Copyright (C) 1999-2002, Medical Research Council, Laboratory of Molecular Biology.
Permission is given to duplicate this manual in both paper and electronic
forms. If you wish to charge more than the duplication costs, or wish to make
edits to the manual, please contact the authors by email to
This manual describes the sequence handling and analysis software developed at the Medical Research Council Laboratory of Molecular Biology, Cambridge, UK, which has come to be known as the Staden Package. Besides the current group, a number of people have made important contributions to earlier versions of the package, notably Tim Gleeson and Simon Dear; and others, including David Judge and several past and present workers at the Sanger Centre, have helped with comments and suggestions. John Taylor made everything work on Windows9X/NT.

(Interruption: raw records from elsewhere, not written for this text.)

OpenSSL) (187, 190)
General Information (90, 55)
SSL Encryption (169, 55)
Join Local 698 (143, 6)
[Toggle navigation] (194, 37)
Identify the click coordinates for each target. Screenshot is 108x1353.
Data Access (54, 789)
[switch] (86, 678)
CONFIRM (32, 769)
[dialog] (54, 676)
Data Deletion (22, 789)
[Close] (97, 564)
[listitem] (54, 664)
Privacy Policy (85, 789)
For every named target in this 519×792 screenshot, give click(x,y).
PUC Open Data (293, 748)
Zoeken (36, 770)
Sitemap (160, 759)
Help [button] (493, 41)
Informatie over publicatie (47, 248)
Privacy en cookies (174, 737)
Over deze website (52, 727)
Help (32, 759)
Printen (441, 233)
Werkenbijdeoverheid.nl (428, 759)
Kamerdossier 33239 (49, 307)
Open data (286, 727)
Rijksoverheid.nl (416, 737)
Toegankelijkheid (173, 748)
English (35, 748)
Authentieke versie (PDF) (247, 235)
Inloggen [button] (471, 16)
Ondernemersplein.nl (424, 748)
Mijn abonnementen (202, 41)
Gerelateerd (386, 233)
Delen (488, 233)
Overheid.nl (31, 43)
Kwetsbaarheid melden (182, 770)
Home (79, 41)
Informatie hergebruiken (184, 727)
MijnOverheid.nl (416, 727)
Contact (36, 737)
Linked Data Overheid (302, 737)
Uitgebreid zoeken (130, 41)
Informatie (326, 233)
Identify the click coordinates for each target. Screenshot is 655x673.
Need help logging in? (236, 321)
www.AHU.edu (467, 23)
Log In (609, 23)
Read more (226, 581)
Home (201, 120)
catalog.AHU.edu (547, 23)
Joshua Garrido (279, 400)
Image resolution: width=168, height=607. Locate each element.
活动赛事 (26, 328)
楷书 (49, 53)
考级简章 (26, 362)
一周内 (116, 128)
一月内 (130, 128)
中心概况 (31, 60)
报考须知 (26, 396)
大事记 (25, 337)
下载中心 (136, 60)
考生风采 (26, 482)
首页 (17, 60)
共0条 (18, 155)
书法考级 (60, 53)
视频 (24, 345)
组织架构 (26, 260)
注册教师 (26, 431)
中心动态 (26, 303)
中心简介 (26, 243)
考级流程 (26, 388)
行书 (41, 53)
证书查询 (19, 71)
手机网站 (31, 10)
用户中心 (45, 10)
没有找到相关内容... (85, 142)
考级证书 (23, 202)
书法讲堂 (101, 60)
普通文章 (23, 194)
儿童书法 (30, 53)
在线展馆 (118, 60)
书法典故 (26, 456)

The focus of the group since 1990 has been to produce improved methods for processing the data for large scale sequencing projects, and this is reflected in the scope of the package: the most advanced components (trev, prefinish, pregap4 and gap4) are those used in that area. Nevertheless the package also contains a program (spin) for the analysis and comparison of finished sequences. The latter also provides a graphical user interface to EMBOSS.
Gap4 performs sequence assembly, contig ordering based on read pair data, contig joining based on sequence comparisons, assembly checking, repeat searching, experiment suggestion, read pair analysis and contig editing. It has graphical views of contigs, templates, readings and traces which all scroll in register. Contig editor searches and experiment suggestion routines use confidence values to calculate the confidence of the consensus sequence and hence identify only places requiring visual trace inspection or extra data. The result is extremely rapid finishing and a consensus of known accuracy.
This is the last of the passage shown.